1. After seeing how Hillary had raped and debauched the Ghost of Christmas Past, the other spirits decided 'Why bother?'
2. I'm getting mixed messages here. The stockings and cap say, "I'm a Merry Christmas elf." The belts say, "I'm a horny leather girl and I need to be whipped."
3. Bill Clinton's compulsion to open his gifts early collides head-on with Hillary's compulsion to re-gift.
4. "On the other hand, forget the Red Rider BB Gun. I'll put my eye out with those instead."
5. "And everyone on the naughty list will receive spankings..." Sondra K takes over Christmas.
Best of Jack Reacher
I'm gonna put up some more stockings; look what these got filled with!
Best of Son Of The Godfather
I think I'll bend tradition a bit this year, and leave out some milk and rufies.
Best of Son Of The Godfather
Naughty or nice?... That's freakin' entrapment, St.Nick!
Best of Jack Reacher
She'd make an excellent subordinate claus.
Best of attmay
Worst thing about this job: Getting hit on by reindeer (except Dancer and Prancer, natch).
Best of curly
Now that’s one elf that will always gets invites to Santa’s ‘reindeer games’.
Best of jbinnout
"Cane I flock your little Christmas tree?"
Best of sonicfrog
Oh Shit!
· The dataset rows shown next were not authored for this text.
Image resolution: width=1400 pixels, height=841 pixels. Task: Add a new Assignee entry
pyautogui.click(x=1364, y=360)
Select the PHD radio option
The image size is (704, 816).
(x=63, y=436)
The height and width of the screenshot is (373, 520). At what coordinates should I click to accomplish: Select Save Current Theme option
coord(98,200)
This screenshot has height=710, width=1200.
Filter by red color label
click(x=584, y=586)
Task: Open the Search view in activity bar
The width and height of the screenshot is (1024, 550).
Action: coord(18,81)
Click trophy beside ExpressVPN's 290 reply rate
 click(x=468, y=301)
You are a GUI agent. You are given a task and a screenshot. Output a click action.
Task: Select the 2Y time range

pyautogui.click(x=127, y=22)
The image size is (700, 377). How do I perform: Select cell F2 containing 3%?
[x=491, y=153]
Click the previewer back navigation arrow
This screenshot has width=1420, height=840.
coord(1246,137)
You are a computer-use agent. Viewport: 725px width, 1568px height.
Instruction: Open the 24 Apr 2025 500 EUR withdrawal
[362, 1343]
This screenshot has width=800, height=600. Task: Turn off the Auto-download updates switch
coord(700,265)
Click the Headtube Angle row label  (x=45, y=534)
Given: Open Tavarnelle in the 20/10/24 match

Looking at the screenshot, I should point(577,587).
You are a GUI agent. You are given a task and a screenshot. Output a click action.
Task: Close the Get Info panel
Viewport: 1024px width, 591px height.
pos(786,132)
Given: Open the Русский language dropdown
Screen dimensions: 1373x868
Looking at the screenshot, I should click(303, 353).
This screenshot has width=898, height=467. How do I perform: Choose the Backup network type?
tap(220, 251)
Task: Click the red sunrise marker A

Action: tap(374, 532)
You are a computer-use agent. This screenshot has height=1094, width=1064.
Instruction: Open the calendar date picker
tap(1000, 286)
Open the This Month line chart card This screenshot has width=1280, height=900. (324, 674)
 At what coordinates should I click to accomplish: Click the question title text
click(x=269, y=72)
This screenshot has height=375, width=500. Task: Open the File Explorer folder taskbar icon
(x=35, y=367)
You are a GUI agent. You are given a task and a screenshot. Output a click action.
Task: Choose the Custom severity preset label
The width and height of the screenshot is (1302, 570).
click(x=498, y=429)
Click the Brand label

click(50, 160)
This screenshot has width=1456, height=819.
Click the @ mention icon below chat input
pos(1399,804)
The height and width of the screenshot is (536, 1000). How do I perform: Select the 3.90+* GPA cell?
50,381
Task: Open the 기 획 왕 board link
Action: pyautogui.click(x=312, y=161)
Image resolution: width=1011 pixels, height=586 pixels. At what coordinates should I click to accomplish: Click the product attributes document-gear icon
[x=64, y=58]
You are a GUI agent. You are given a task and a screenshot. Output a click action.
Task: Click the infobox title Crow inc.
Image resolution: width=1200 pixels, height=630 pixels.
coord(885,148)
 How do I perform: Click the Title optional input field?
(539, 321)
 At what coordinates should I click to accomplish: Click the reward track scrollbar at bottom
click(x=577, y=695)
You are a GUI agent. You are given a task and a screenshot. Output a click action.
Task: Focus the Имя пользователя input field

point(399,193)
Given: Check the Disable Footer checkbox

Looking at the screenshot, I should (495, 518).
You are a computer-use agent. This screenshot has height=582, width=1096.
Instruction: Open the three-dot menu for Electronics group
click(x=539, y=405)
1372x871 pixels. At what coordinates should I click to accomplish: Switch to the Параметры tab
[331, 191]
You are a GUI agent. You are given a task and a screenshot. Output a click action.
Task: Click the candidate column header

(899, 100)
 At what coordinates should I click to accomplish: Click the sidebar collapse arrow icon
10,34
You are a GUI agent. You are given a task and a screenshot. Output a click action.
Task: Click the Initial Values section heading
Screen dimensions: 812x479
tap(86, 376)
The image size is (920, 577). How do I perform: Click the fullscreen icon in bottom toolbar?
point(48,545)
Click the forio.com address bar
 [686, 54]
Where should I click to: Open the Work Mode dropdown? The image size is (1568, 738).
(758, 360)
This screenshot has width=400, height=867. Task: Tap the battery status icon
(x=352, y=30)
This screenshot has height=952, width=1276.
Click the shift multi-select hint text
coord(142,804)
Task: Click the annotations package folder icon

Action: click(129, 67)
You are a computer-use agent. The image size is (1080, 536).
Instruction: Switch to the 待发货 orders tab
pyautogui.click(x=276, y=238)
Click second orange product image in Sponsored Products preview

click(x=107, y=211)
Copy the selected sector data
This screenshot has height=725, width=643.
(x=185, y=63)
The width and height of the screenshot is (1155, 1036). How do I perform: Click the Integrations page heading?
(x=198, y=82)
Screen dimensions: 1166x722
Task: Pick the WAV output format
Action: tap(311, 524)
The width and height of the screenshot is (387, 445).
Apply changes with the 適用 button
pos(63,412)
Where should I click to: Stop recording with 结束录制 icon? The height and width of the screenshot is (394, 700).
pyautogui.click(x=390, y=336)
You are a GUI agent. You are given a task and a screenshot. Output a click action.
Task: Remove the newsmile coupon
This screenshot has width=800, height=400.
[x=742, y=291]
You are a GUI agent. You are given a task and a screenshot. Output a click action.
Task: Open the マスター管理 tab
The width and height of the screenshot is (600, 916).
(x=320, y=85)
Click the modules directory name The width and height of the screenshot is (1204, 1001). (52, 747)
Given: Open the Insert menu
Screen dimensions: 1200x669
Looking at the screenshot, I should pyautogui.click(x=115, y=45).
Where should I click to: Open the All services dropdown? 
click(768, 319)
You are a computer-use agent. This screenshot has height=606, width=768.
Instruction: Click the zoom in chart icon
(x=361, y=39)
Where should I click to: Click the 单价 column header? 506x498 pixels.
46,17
Look at those socks! So THAT'S what the Wicked Witch Of The East looked like! Fricking Dorothy dropped her house on the wrong Witch!!!
28 comments:
Hi, there, Subby, my name's Jane.
Would you like a candy cane?
And would you like to pet my fur?
Why not start, and hear me purr?
Subby, wanna celebrate here?
Would you like to, Subby, Dear?
Merry Christmas Subby, and all your pals,
From me and all the Thursday gals!
I did pick her up on 34th Street, but it was no miracle.
I'm gonna put up some more stockings; look what these got filled with!
While Gallant continued to look for Santa, Goofus told her "He won't be in today, so let's get started. Sit on my lap, and we'll discuss the Pole."
I have visions of her sugarplums dancing in my head.
I think I'll bend tradition a bit this year, and leave out some milk and rufies.
Naughty or nice?... That's freakin' entrapment, St.Nick!
He knows when you've been sleeping.
He knows when you're awake...
But I SURE hope he doesn't know what I'm doing right now.
When I eat a North peppermint Patty I get the sensation... oh who I am kidding, I have never eaten anyone named Patty.
‘Twas the week before Christmas as I viewed her askance,
Nothing was stirring, well, except maybe my pants.
I vainly attempt to change my “wish list” from Mom,
Only to find this elf's not listed at amazon.com.
She'd make an excellent subordinate claus.
Worst thing about this job: Getting hit on by reindeer (except Dancer and Prancer, natch).
I only made it three stanza's into Miss M's poem and had to take a break for a little "me" time...
Ohhhhhhhh; no wonder he's such a "jolly old elf."
I'm not so sure about Santa, but I now have hard, scientific proof of a North Pole...
If this is the result of global warming at the North Pole, I think I just converted to Gore-ism.
sorry, Miss M, but we really are that shallow and easily manipulated...
Herbie wanted to be a dentist, Hermione just wanted to be Santa's Ho...
Best.Stocking.Stuffer.EVER!
Santa’s “little helper” recipe: 100mg Viagra and two shots of whiskey.
“Wow John Edwards, you look like a natural in your Prancer outfit.”
Now that’s one elf that will always gets invites to Santa’s ‘reindeer games’.
".... and just what does Mary Kwanzaa do?"
Gotta admit it, all those penguins look pretty stiff to me
To Hill, From Bill
Merry Christmas!
SOTG: "What are doing tonight, Subby?"
Subby: "Christmas Carole-ing..."
"Cane I flock your little Christmas tree?"
Oh Shit! Look at those socks! So THAT'S what the Wicked Witch Of The East looked like! Fricking Dorothy dropped her house on the wrong Witch!!!
No wonder the Islamists are pissed off. Our pinups are better than theirs!